Begin Data entries

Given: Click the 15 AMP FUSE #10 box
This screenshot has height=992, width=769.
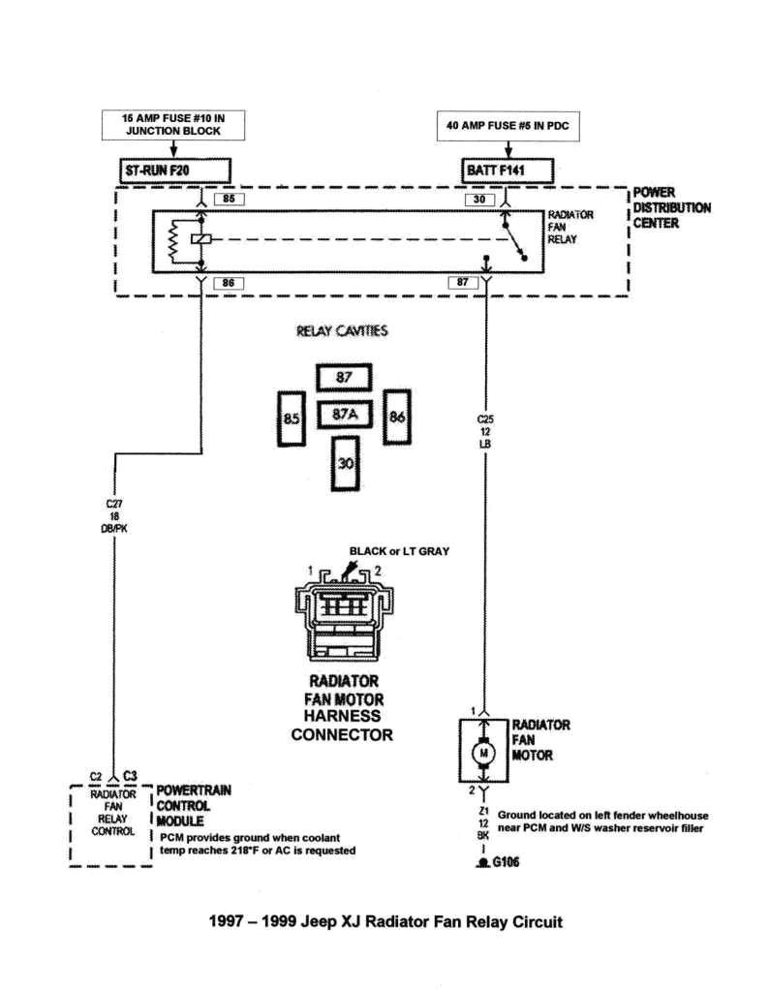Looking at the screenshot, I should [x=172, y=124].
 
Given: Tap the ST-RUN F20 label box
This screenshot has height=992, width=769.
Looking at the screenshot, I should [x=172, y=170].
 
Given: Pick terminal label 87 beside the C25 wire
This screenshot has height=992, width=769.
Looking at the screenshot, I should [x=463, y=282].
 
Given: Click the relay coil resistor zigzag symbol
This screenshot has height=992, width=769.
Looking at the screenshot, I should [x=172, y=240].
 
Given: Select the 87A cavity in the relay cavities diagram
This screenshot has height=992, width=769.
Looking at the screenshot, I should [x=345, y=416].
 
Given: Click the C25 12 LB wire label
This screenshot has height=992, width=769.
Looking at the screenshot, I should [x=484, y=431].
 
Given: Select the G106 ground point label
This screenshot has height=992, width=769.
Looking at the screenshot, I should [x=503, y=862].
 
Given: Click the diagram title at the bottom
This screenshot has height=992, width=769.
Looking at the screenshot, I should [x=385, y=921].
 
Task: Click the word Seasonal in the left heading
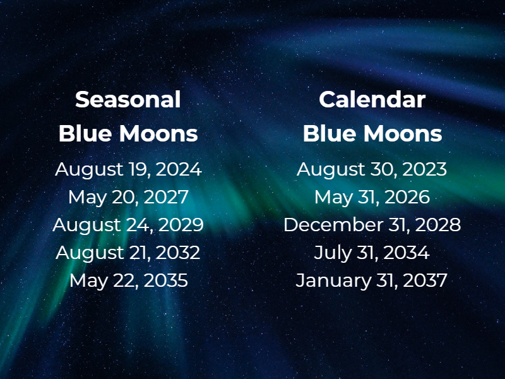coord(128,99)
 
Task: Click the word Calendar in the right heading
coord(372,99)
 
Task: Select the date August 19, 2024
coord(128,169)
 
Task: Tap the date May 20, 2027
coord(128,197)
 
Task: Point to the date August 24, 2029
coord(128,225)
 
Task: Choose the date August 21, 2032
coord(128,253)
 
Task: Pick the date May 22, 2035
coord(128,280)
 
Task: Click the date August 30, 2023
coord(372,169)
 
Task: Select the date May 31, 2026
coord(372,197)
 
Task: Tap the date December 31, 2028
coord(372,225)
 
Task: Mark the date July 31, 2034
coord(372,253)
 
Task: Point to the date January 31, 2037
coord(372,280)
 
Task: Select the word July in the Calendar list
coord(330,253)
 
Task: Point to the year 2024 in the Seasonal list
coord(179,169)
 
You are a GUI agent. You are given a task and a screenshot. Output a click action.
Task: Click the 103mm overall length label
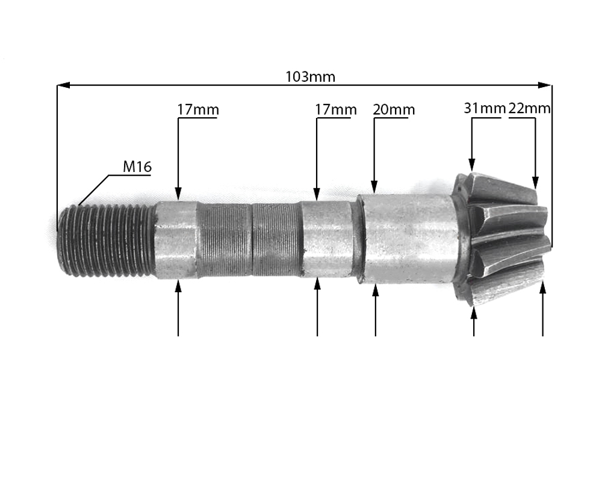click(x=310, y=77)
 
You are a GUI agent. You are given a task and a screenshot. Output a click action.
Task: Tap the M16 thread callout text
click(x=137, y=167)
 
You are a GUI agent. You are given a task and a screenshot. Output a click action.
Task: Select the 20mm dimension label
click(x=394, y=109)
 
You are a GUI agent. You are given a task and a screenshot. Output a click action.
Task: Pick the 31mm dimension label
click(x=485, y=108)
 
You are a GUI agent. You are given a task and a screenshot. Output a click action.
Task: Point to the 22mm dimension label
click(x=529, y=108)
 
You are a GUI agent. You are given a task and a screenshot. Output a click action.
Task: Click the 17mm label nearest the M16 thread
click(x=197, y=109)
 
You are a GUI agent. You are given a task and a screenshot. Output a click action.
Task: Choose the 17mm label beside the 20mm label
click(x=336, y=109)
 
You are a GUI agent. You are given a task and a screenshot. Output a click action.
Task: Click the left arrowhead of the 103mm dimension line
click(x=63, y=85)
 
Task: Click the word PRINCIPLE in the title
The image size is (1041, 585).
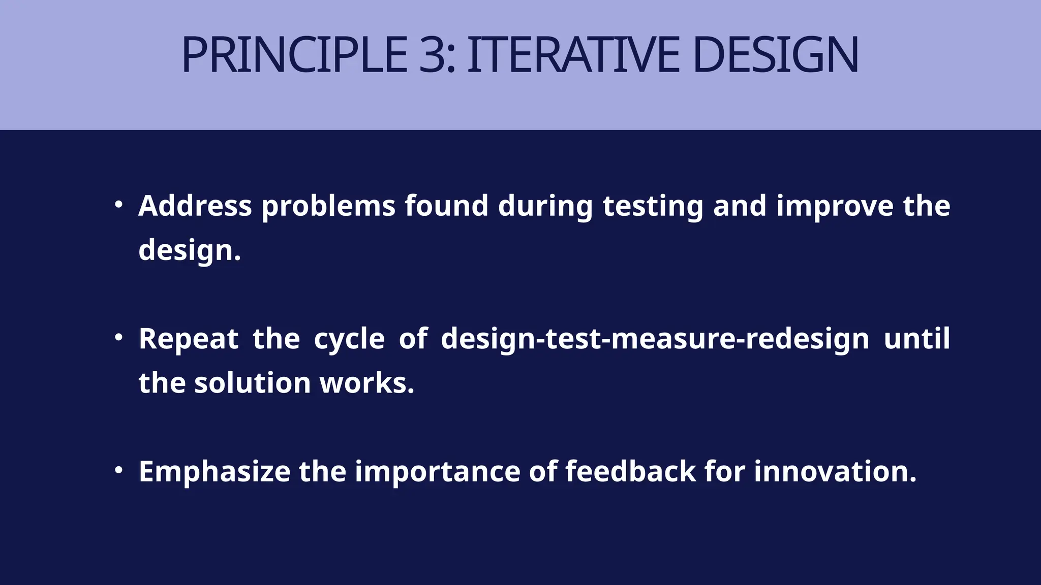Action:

End Data entries

Rewrite all of the data above, switching every "label" to "tag" and changing nothing else. Leave the pictures out.

Given: Click the 15 AMP FUSE #10 box
This screenshot has height=992, width=769.
Looking at the screenshot, I should [x=172, y=124].
 
Given: Tap the ST-RUN F20 tag box
This screenshot has height=992, width=769.
Looking at the screenshot, I should [x=172, y=170].
 
Given: Pick terminal tag 87 beside the C25 wire
This screenshot has height=992, width=769.
Looking at the screenshot, I should [x=463, y=282].
 
Given: Click the relay coil resistor zigzag symbol
This screenshot has height=992, width=769.
Looking at the screenshot, I should [x=172, y=240].
 
Given: Select the 87A cavity in the relay cavities diagram
This screenshot has height=992, width=769.
Looking at the screenshot, I should [x=345, y=416].
 
Given: Click the C25 12 LB wire tag
This screenshot has height=992, width=769.
Looking at the screenshot, I should [x=484, y=431].
 
Given: Select the G106 ground point tag
This screenshot has height=992, width=769.
Looking at the screenshot, I should [x=503, y=862].
 
Given: Click the diagram title at the bottom
This screenshot has height=992, width=769.
Looking at the screenshot, I should [x=385, y=921].
 
Task: Click the word Seasonal in the left heading
coord(128,99)
 
Task: Click the word Calendar in the right heading
coord(372,99)
 
Task: Select the date August 19, 2024
coord(128,169)
 
Task: Tap the date May 20, 2027
coord(128,197)
 
Task: Point to the date August 24, 2029
coord(128,225)
 
Task: Choose the date August 21, 2032
coord(128,253)
 
Task: Pick the date May 22, 2035
coord(128,280)
 
Task: Click the date August 30, 2023
coord(372,169)
 
Task: Select the date May 31, 2026
coord(372,197)
 
Task: Tap the date December 31, 2028
coord(372,225)
 
Task: Mark the date July 31, 2034
coord(372,253)
 
Task: Point to the date January 31, 2037
coord(372,280)
 
Task: Select the word July in the Calendar list
coord(330,253)
 
Task: Point to the year 2024 in the Seasonal list
coord(179,169)
 
You are a GUI agent. You are given a task and a screenshot. Output a click action.
Task: Click the 103mm overall length tag
click(x=310, y=77)
 
You are a GUI agent. You are given a task and a screenshot. Output a click action.
Task: Tap the M16 thread callout text
click(x=137, y=167)
 
You are a GUI agent. You are given a task and a screenshot. Output a click action.
Task: Select the 20mm dimension tag
click(x=394, y=109)
 
You are a GUI agent. You are given a task and a screenshot. Output a click action.
Task: Pick the 31mm dimension tag
click(x=485, y=108)
 
You are a GUI agent. You are given a task and a screenshot. Output a click action.
Task: Point to the 22mm dimension tag
click(x=529, y=108)
 
You are a GUI agent. You are given a task and a screenshot. Output a click action.
Task: Click the 17mm tag nearest the M16 thread
click(x=197, y=109)
 
You are a GUI agent. You are given a task and a screenshot. Output a click action.
Task: Choose the 17mm tag beside the 20mm tag
click(x=336, y=109)
 
You are a GUI agent. You are given a task and a screenshot. Output a click action.
Task: Click the left arrowhead of the 103mm dimension line
click(x=63, y=85)
 
Task: Click the word PRINCIPLE in the title
The image size is (1041, 585).
Action:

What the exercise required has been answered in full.